Listing author names in line 52-55 may not be necessary and is not consistent with the rest of the paper.

Equation (3) and line 116, vector sign is missing in dr. 

The expression (0, *) in the RHS of equations (5), (8), and (19) are not clear.

Line 140-141 ‘and its energy image’ not clear.

Not sure why equation (20) is named “plausibility functional” or “plausibility equation”.  I would use “probability function” or “likelihood function”.

Awkward phrasing in Line 218-220, e.g. “the exponent and its exponent”

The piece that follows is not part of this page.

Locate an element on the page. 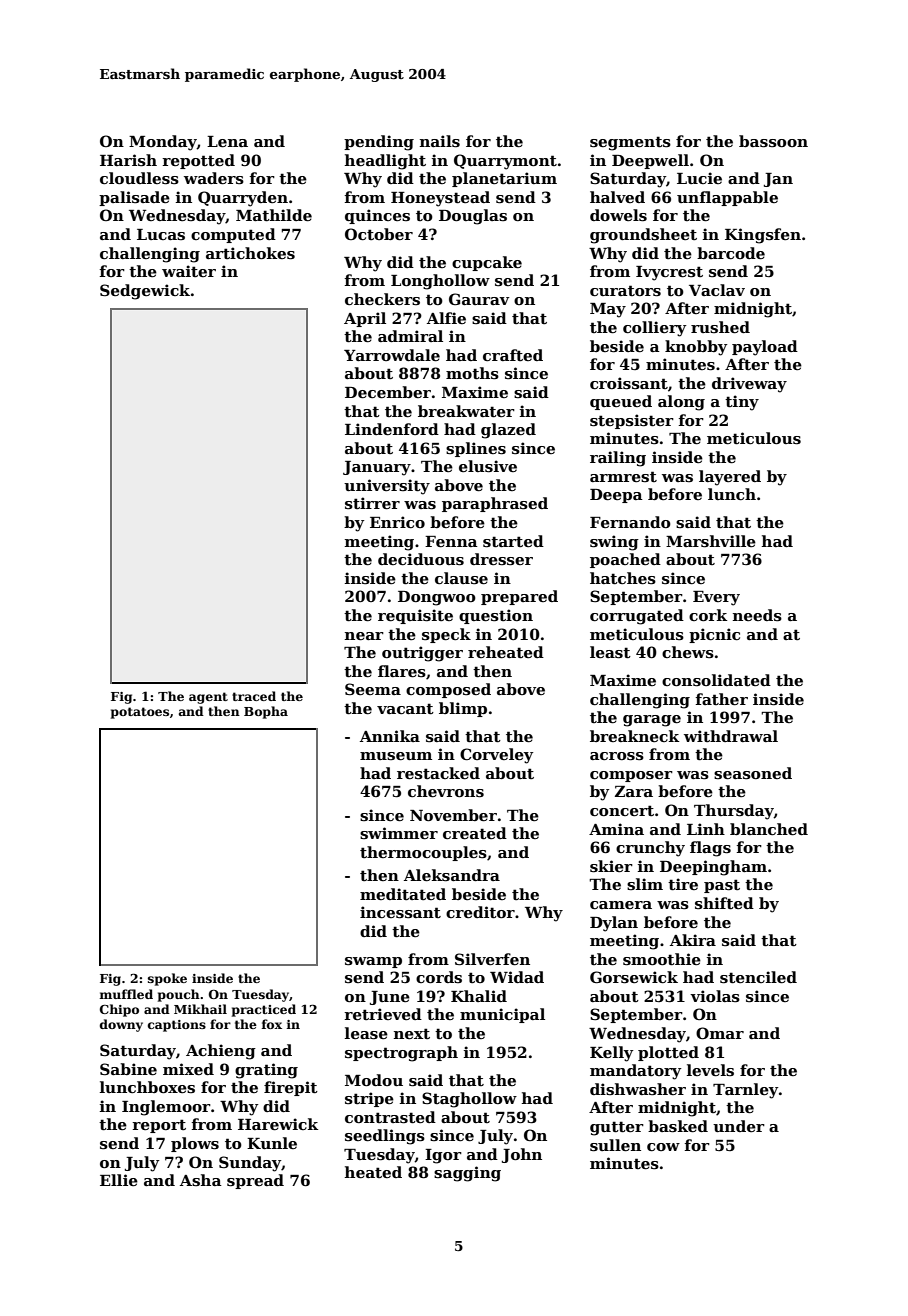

The meaning of line 223-224 is not clear.

I didn’t find clear definitions of alpha and gamma in equation (22).

Can add some discussion about the extra computation complexity in the decorrelation and filtering steps compared with the classical method.

Only one result was provided for method comparison. Please provide more if feasible. 

As the paper used equations and notions heavily, I recommend using LaTex for better formatting.

Author Response

All corrections and explanations based on the reviewer's comments are presented in the attached file.

Author Response File: Author Response.docx

Round 2

Reviewer 1 Report

The actual version of the manuscript is very similar to the previous one.

To clarify better the proposed approach and improve the quality of the manuscript, the authors are strongly encouraged to  clarify most of their development and they should consider the different points raised in the previous version and previous reports.  They are also encouraged to write a report and reply to all the points raised by the reviewers.